I was using the excellent stanza reader and had downloaded George Orwell’s “Why I Write”, War of the Worlds, Cory Doctorow’s “Content: Selected Essays on Technology, Creativity, Copyright, and the Future of the Future” and a few other bits and pieces.
Stanza is deceptively easy to use. Put the iPod on its side and you get a landscape reading screen. To “turn” the page you simply tap the right or left side of the screen, depending on whether you want to go forward or back. To change the font size you put two fingers on the screen and pinch or push apart your fingers depending on whether you want it bigger or smaller. Unlike the iPod’s photo interface this was a bit buggy but it wasn’t too much of an annoyance given it’s something you really only have to do once and then forget (adjusted for declining eyesight over the years, of course).
I read a bit of the Orwell book and then got stuck into the Doctorow essays. These were a great choice – engaging and relatively short. Coming in at 115 grams, my iPod weighs about a third of a standard paperback (350 grams or 12 ounces), so holding it is no problem.

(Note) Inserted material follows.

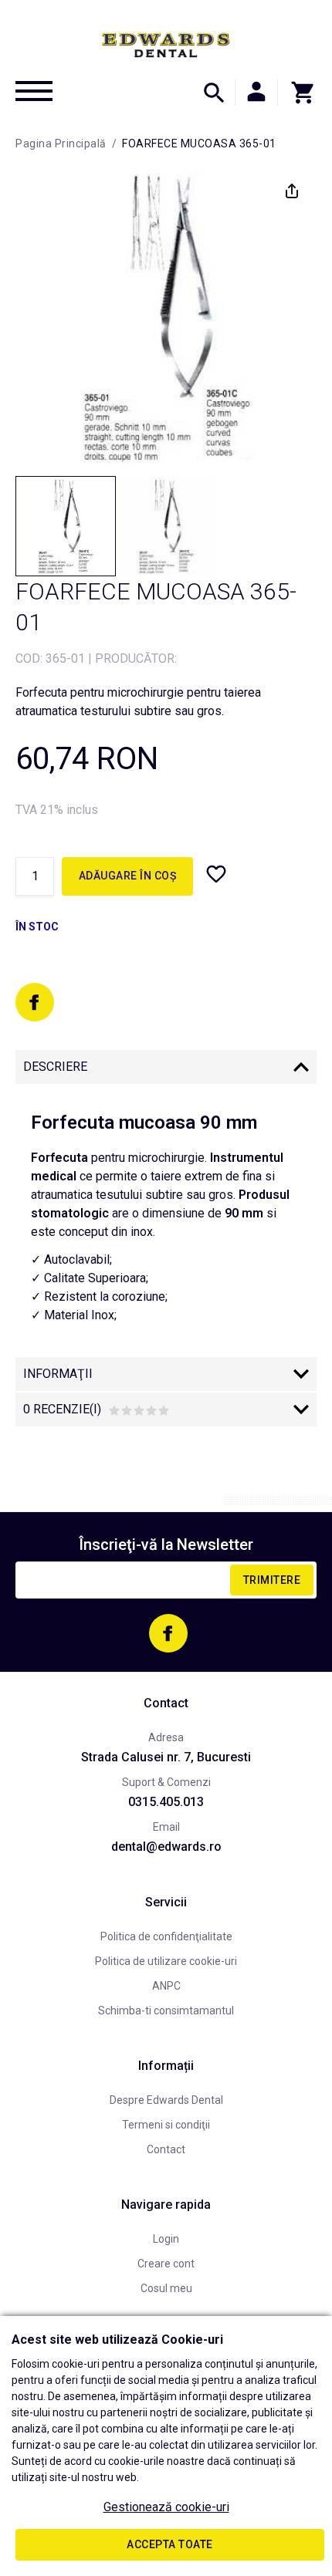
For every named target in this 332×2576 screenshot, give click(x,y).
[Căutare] (214, 92)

You can turn the brightness right up if you’re outdoors or turn it down, which was my preference, indoors. That saved on battery power and made reading the screen pretty easy on the eye.
The verdict? As an e-book reader, the iPod touch mostly works. It’s light and puts very little strain on the eye thanks to its good brightness control and the crispness of the text. I think it was lucky I was reading non fiction that had no dialogue and infrequent paragraph breaks. The page in the photo has 109 words on it but a dialogue heavy page of Lee Battersby’s“Alchymical Romance” has just over 80 words. To put it in context – that’s about three paragraphs of a well written newspaper article and I think I’d get annoyed having to tap the screen every 10 seconds or so. But maybe that’s me.
Unlike some people I’m not ready to declare the iPod (or any smart phone) theconvergence device. I think we’ll end up converging on two types of devices that share similar functions but mych different sizes. But more on that another time. As an ultraportable e-book reader, it works.